# [Kutipan dokumen]
════════════════════
Yunus menjelaskan prinsip utama Perpres No. 13 Tahun 2018 adalah transparansi korporasi untuk mengungkap siapa pemilik manfaat dari perusahaan tertentu. Hal ini dapat membantu aparat penegak hukum untuk menelusuri siapa pemilik manfaat apabila terjadi tindak pidana korupsi, terorisme, atau pencucian uang.

Pertanyaannya, apa manfaat dari korporasi itu sendiri jika melaporkan pemilik manfaat? "Pertama jelas reputasi jadi baik, reputasi baik penting buat bisnis, jadi bisa lebih dipercaya. Kita mencari taksi saja di bandara lebih percaya pada merk tertentu, padahal banyak taksi lainnya," ujar Yunus di acara pelatihan hukumonline di kawasan Jakarta, Rabu (27/3) kemarin.

Menurut Yunus, jika memiliki reputasi yang baik, praktis dapat mempengaruhi naiknya harga saham korporasi dan membuat perusahaan berkembang. Korporasi juga dapat terhindar dari jerat tindak pidana. "Korporasi otaknya jangan duit saja. Harus ada prinsip good governance antara lain tidak menyuap, kasih feedback, tidak beri gratifikasi. Kalau ada prinsip good governance akan ada alasan pemaaf. Sebaliknya kalau ada penyimpangan ada konsekuensinya," tuturnya.

Yunus mendorong agar tiap korporasi mempunyai whistle blowing system (WBS). Selain masuk dalam kategori good governance, WBS membantu ‘membersihkan’ perusahaan dari kejahatan. Dari studi yang pernah dilakukan, kata dia, 25 persen tindak pidana terungkap dari WBS. "Dan perlu contoh dari mereka yang mempunyai kedudukan sehingga bawahannya mengikuti," pungkasnya.

Bersinggungan dengan data pribadi

Salah satu peserta pelatihan sempat menanyakan bagaimana cara melaporkan pemilik manfaat apabila jumlahnya sekitar 7 juta pemegang saham dan berada di negara yang berbeda. Sebab ia sendiri merasa tidak mendapat informasi yang memadai ketika menanyakan hal ini kepada instansi berwenang.

Yunus menjelaskan pemilik manfaat suatu perusahaan pasti merupakan individu, oleh karena itu meskipun jumlahnya cukup banyak maka memang semestinya tetap dilaporkan. Pihak korporasi bisa meminta bantuan pihak berwenang untuk melakukan kerjasama dengan negara lain dalam melacak nama-nama pemilik manfaat tersebut.

(Baca juga: Rambu-Rambu yang Harus Diperhatikan Korporasi dalam Perpres Beneficial Ownership).

Peserta lain menceritakan pengalamannya. Ada sebuah instansi berwenang yang tidak hanya meminta data induk perusahaan berkaitan dengan pemilik manfaat tetapi juga meminta data direksi dan komisaris di setiap induk perusahaan lain. Tak hanya itu, instansi itu meminta nomor wajib pajak pihak dimaksud. "Kami sangat concern kenapa karena direksi dan komisaris induk perusahaan ini mereka bukan WNI, tidak punya NPWP, kepentingan Indonesia apa?”.
════════════════════
# [Data yang tersedia]
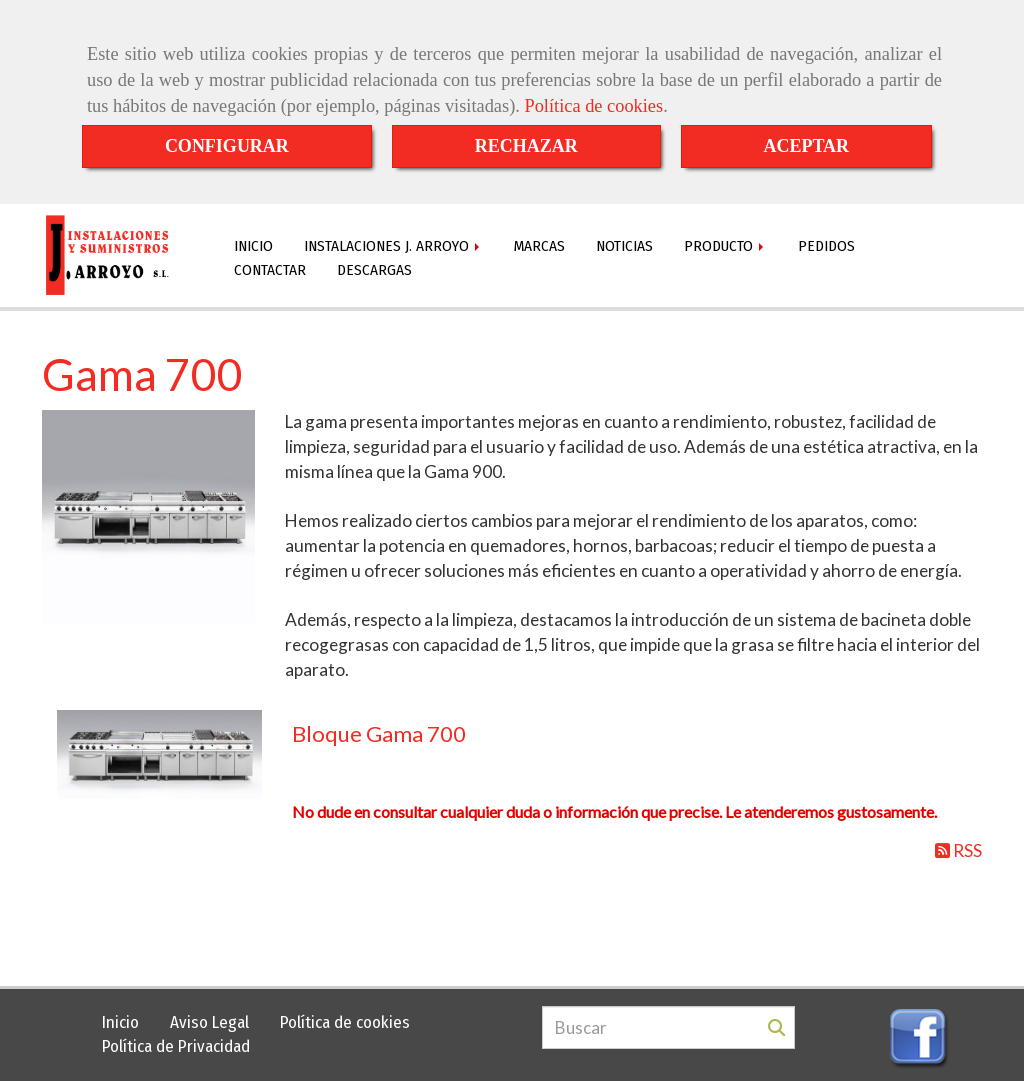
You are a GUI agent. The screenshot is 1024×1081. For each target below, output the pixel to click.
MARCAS (539, 246)
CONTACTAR (270, 270)
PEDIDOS (826, 246)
════════════════════
# [Soal 1]
Tuliskan ulang bagian kutipan dokumen dari "Salah satu peserta" sampai "Perpres Beneficial Ownership)." tanpa mengubah apa pun.
# [Soal 2]
Menurut studi yang disebut Yunus dalam kutipan dokumen, berapa persen tindak pidana yang terungkap dari whistle blowing system?

# [Jawaban benar 1]
Salah satu peserta pelatihan sempat menanyakan bagaimana cara melaporkan pemilik manfaat apabila jumlahnya sekitar 7 juta pemegang saham dan berada di negara yang berbeda. Sebab ia sendiri merasa tidak mendapat informasi yang memadai ketika menanyakan hal ini kepada instansi berwenang.

Yunus menjelaskan pemilik manfaat suatu perusahaan pasti merupakan individu, oleh karena itu meskipun jumlahnya cukup banyak maka memang semestinya tetap dilaporkan. Pihak korporasi bisa meminta bantuan pihak berwenang untuk melakukan kerjasama dengan negara lain dalam melacak nama-nama pemilik manfaat tersebut.

(Baca juga: Rambu-Rambu yang Harus Diperhatikan Korporasi dalam Perpres Beneficial Ownership).

# [Jawaban benar 2]
25 persen.